Put each line of the items below, from the line containing "Switch to the Popular tab" through the line containing "click(1782, 520)", into a JSON list of strings, one string per line and skipping blank lines. Include no other lines.

▼▼▼

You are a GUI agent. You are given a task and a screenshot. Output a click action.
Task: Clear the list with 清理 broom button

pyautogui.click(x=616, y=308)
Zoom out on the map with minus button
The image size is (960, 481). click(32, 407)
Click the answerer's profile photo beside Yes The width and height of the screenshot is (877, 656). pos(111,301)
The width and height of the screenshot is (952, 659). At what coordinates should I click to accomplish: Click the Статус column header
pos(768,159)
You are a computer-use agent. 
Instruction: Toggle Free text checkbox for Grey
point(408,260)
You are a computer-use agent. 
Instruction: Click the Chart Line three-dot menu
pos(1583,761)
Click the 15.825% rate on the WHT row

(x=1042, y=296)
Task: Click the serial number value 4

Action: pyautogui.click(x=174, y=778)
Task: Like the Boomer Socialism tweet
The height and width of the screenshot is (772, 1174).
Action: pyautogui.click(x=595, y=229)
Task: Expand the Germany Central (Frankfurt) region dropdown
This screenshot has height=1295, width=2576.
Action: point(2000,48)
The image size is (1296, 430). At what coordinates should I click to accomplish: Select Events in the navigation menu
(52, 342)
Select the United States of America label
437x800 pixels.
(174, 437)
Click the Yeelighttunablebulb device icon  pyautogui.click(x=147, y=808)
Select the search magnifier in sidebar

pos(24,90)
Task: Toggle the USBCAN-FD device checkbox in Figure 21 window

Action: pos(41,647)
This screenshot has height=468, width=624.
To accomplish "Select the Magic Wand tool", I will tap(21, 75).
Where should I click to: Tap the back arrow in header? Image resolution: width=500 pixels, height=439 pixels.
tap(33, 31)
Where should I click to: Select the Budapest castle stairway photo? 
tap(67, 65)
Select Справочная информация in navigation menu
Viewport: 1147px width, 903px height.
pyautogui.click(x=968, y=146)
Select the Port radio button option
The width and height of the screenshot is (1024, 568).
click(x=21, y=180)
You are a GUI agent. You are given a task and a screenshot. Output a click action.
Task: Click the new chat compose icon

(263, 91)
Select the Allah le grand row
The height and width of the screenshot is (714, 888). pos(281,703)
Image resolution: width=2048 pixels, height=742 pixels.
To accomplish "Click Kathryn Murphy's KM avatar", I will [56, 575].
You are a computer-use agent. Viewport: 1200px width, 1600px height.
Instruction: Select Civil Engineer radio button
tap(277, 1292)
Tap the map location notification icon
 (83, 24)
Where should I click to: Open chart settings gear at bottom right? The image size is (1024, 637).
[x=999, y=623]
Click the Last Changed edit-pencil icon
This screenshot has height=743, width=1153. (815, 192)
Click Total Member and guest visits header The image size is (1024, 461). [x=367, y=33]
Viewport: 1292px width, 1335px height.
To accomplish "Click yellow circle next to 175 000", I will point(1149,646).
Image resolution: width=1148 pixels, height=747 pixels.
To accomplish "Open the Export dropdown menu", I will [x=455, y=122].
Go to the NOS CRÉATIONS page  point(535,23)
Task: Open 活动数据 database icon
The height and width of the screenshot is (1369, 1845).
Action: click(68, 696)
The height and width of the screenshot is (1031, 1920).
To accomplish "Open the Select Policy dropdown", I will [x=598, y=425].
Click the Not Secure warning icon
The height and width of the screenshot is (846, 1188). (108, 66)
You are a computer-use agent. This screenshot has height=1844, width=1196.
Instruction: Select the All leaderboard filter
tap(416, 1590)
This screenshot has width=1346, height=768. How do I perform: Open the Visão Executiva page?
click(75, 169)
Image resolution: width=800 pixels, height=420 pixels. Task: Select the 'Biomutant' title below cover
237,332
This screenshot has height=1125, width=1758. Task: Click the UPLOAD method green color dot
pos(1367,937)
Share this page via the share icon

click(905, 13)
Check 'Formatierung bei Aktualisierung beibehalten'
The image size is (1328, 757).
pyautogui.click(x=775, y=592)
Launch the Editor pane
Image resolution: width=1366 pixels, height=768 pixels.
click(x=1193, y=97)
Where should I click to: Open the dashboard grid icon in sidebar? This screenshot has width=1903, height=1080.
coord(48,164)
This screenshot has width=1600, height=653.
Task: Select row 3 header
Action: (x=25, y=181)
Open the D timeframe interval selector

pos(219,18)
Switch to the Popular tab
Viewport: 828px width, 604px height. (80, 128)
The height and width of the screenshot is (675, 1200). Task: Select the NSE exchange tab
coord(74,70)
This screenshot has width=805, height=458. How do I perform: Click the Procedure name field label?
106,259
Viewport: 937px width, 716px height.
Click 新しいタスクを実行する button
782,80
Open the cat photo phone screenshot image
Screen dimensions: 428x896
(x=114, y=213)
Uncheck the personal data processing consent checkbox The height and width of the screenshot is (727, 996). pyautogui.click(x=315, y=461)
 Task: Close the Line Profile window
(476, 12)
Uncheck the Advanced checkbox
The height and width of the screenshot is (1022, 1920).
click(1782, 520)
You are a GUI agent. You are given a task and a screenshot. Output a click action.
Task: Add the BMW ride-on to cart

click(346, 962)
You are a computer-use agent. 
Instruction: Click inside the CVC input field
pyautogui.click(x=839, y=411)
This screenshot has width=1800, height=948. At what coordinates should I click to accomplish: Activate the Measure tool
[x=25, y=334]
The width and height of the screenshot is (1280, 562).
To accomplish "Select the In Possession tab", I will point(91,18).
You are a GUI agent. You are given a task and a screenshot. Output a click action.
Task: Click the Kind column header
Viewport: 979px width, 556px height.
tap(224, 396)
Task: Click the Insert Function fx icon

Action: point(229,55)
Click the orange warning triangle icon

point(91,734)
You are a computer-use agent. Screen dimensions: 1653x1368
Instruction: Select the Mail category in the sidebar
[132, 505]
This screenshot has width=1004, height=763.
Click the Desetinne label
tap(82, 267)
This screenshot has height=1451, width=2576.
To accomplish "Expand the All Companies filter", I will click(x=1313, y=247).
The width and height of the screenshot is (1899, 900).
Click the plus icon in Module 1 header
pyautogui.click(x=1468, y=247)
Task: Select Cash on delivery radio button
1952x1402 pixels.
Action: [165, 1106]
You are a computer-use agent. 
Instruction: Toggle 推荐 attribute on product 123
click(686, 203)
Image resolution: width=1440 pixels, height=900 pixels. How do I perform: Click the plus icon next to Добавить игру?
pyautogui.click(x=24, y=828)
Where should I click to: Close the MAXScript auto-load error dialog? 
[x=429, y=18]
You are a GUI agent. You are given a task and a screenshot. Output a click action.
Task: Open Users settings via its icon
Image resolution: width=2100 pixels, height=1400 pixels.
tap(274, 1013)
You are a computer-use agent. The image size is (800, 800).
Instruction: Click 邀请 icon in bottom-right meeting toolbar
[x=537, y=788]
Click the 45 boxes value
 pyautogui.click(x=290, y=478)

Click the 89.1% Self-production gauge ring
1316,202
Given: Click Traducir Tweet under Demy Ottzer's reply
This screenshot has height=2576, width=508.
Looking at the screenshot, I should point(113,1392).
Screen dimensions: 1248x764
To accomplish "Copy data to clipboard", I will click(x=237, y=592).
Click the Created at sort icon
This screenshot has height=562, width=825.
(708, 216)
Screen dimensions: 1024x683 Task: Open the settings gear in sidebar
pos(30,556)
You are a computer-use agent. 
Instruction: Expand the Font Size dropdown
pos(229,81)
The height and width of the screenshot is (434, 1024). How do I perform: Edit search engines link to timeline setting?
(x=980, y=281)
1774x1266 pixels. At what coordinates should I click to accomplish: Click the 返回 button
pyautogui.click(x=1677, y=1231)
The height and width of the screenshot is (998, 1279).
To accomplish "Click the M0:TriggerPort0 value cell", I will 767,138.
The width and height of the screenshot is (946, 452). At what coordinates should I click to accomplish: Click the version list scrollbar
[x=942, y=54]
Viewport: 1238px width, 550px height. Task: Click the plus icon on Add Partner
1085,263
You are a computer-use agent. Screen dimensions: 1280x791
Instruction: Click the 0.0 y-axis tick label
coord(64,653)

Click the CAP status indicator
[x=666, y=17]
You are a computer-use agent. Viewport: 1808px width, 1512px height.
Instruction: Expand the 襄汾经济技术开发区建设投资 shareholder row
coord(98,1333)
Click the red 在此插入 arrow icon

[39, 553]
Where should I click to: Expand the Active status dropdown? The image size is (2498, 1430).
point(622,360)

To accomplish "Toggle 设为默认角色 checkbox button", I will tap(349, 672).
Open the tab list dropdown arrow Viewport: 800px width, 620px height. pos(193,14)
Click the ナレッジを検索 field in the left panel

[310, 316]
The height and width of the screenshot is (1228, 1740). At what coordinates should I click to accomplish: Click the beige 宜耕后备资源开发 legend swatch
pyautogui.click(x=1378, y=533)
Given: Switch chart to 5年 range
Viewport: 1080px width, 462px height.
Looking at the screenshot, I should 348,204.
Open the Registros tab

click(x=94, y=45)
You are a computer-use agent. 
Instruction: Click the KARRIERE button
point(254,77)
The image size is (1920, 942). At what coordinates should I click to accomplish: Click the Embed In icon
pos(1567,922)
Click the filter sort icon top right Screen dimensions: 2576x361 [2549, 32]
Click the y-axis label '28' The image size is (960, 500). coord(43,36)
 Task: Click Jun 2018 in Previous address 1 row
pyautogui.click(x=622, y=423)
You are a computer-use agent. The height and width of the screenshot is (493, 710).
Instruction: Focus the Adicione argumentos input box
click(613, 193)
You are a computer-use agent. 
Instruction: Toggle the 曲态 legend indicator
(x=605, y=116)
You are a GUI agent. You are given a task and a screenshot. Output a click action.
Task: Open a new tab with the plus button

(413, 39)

▲▲▲

• _WRITTEN ANSWER_
[
  "Switch to the Popular tab",
  "Viewport: 828px width, 604px height. (80, 128)",
  "The height and width of the screenshot is (675, 1200). Task: Select the NSE exchange tab",
  "coord(74,70)",
  "This screenshot has width=805, height=458. How do I perform: Click the Procedure name field label?",
  "106,259",
  "Viewport: 937px width, 716px height.",
  "Click 新しいタスクを実行する button",
  "782,80",
  "Open the cat photo phone screenshot image",
  "Screen dimensions: 428x896",
  "(x=114, y=213)",
  "Uncheck the personal data processing consent checkbox The height and width of the screenshot is (727, 996). pyautogui.click(x=315, y=461)",
  " Task: Close the Line Profile window",
  "(476, 12)",
  "Uncheck the Advanced checkbox",
  "The height and width of the screenshot is (1022, 1920).",
  "click(1782, 520)"
]